» **Exercise**
The part below that opens with the line containing "Choose the SQL dependency category" and closes with the line containing "Task: Click the Only" should be copied exactly, minus any pictures.

» **Raw data**
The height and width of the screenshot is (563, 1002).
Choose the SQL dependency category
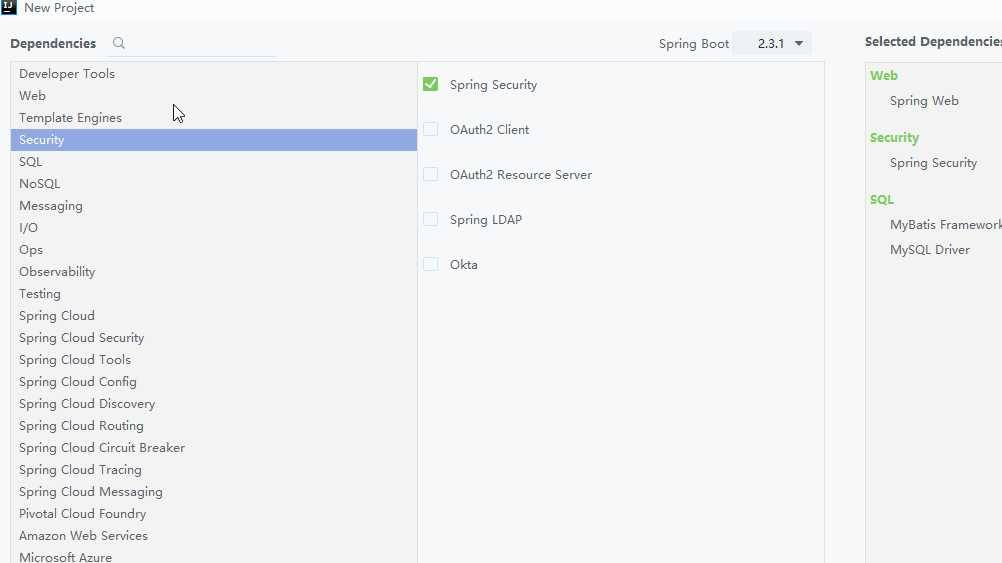tap(31, 162)
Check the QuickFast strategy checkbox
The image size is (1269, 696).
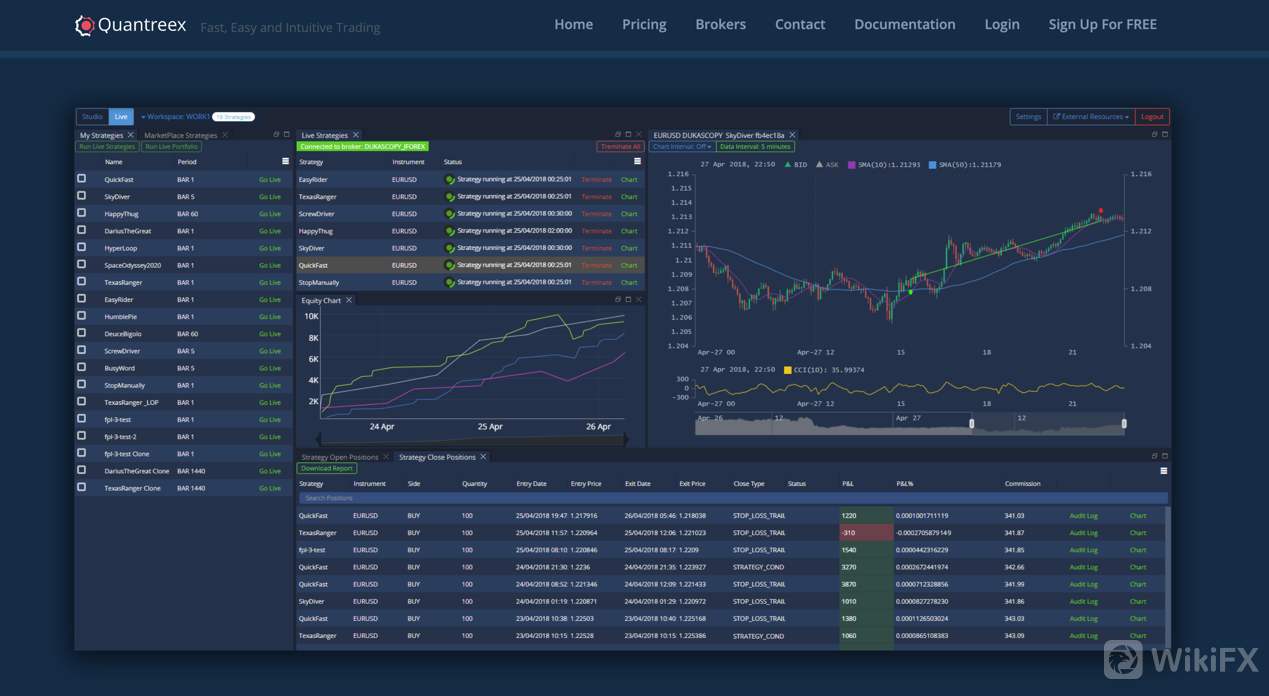click(x=82, y=179)
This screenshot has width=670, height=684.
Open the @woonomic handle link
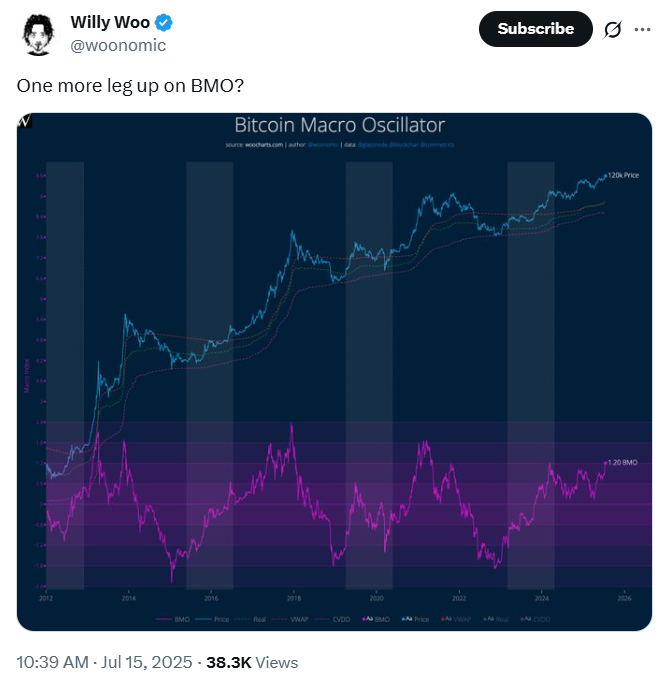tap(118, 45)
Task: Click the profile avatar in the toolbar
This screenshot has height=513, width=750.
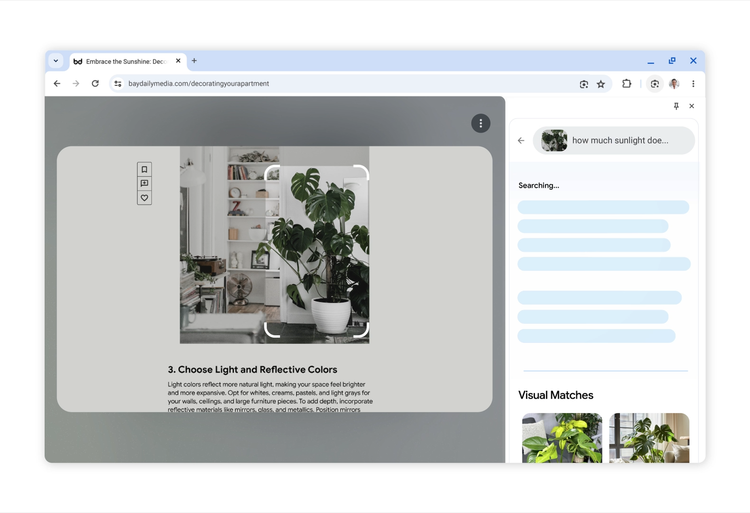Action: [674, 84]
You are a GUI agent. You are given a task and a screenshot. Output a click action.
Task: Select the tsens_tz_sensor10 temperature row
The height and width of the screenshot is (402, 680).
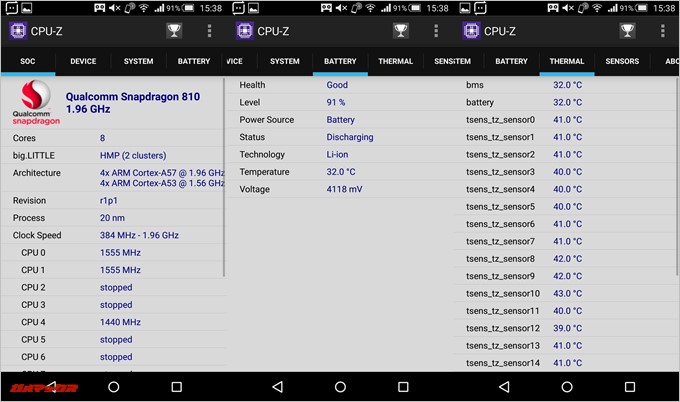(566, 293)
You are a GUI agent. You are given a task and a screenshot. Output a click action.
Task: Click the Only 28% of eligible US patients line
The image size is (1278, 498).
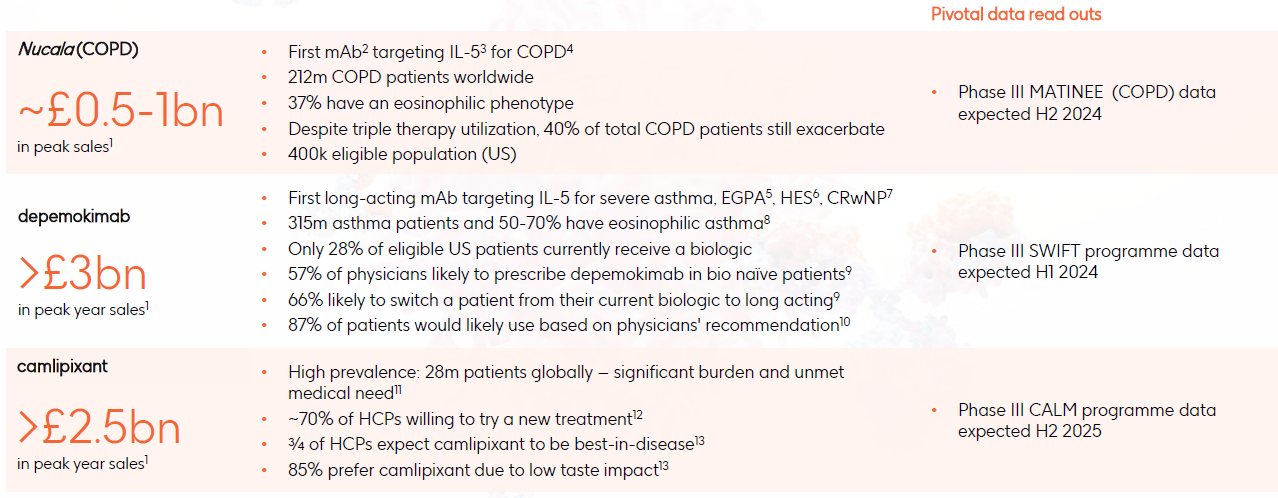pyautogui.click(x=519, y=249)
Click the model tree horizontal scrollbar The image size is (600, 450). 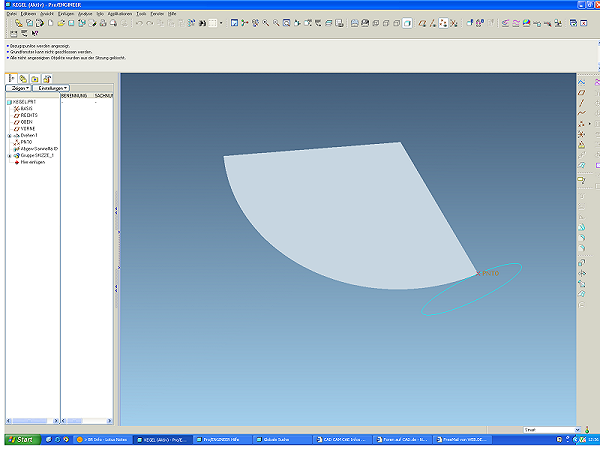pyautogui.click(x=33, y=421)
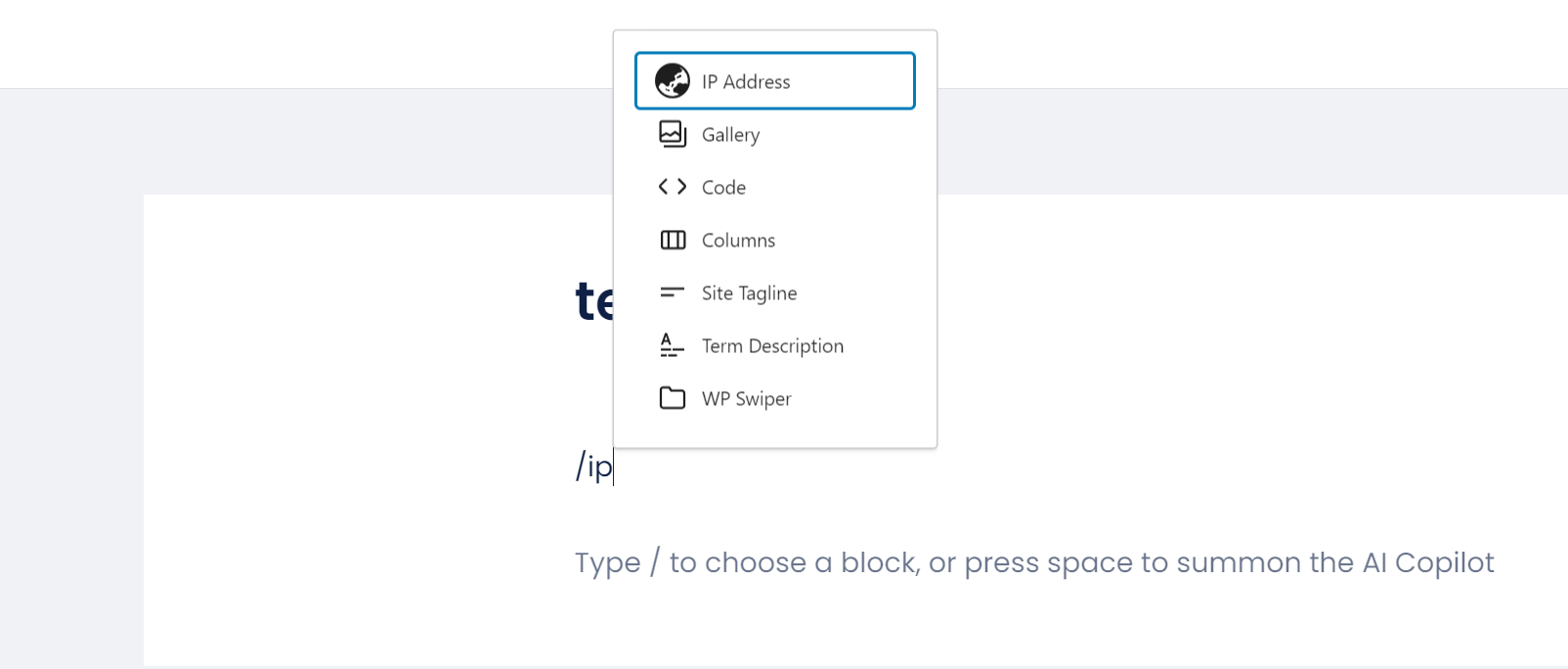Pick Columns from the slash command menu
The height and width of the screenshot is (669, 1568).
[775, 240]
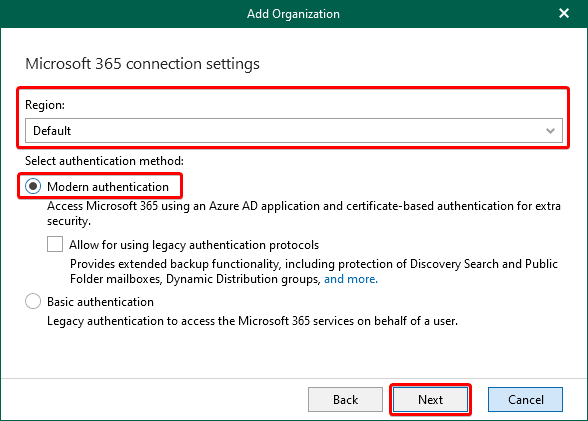Open the "and more." link
This screenshot has height=421, width=588.
[351, 279]
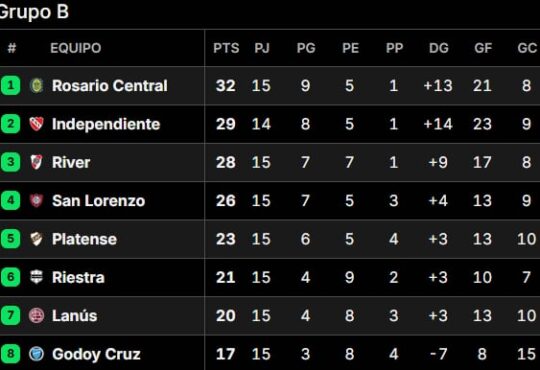This screenshot has height=370, width=540.
Task: Open the Godoy Cruz team link
Action: (x=96, y=354)
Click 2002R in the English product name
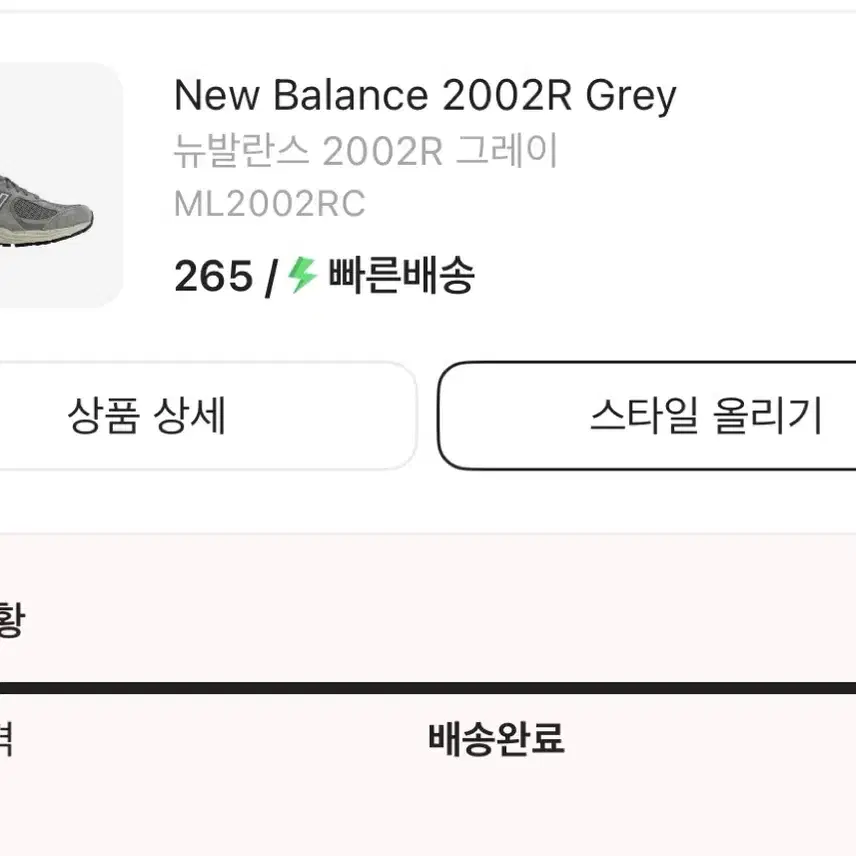 (507, 96)
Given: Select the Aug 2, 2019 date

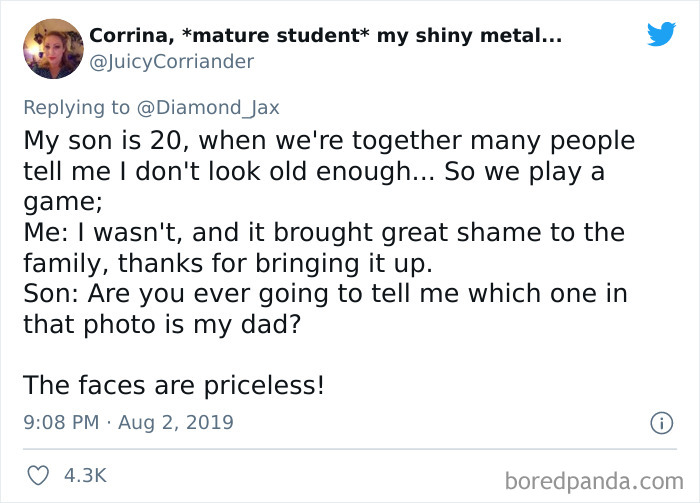Looking at the screenshot, I should [x=178, y=422].
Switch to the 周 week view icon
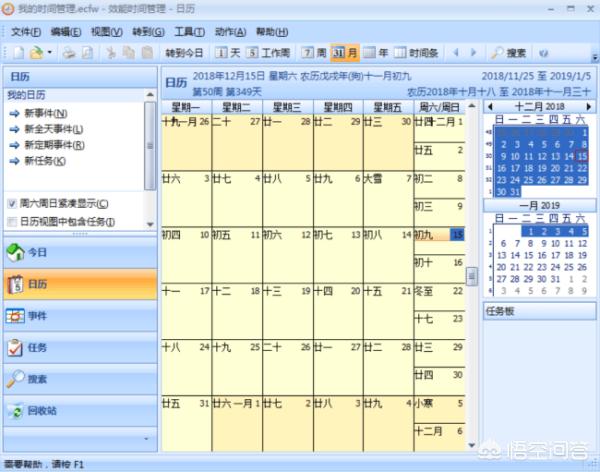 (x=313, y=53)
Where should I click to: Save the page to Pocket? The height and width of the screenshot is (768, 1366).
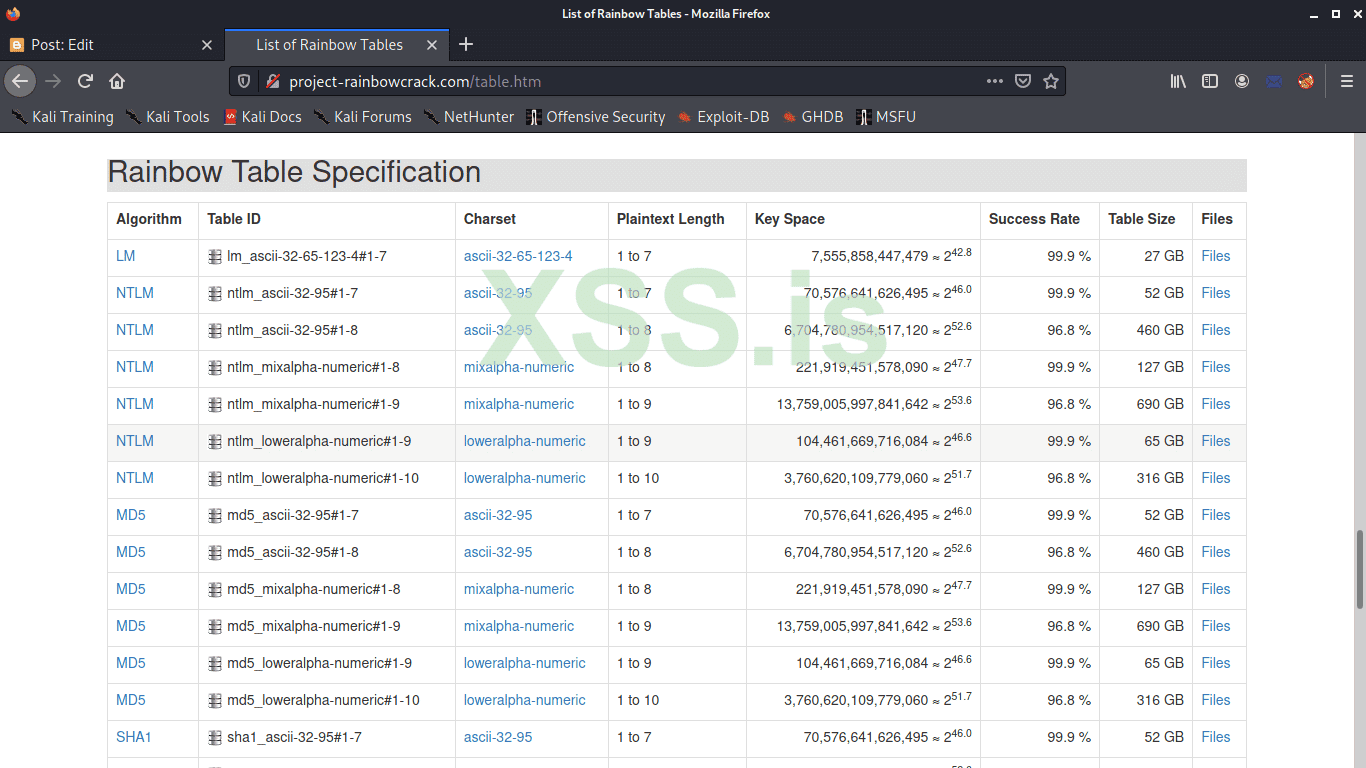point(1022,81)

» **Exercise solution**
Choose the SQL dependency category
tap(31, 162)
Check the QuickFast strategy checkbox
The image size is (1269, 696).
click(x=82, y=179)
This screenshot has width=670, height=684.
Open the @woonomic handle link
tap(118, 45)
Task: Click the profile avatar in the toolbar
This screenshot has height=513, width=750.
Action: [674, 84]
You are a GUI agent. You are given a task and a screenshot. Output a click action.
Task: Select the tsens_tz_sensor10 temperature row
The height and width of the screenshot is (402, 680).
(566, 293)
You are a GUI agent. You are given a task and a screenshot. Output a click action.
Task: Click the Only 28% of eligible US patients line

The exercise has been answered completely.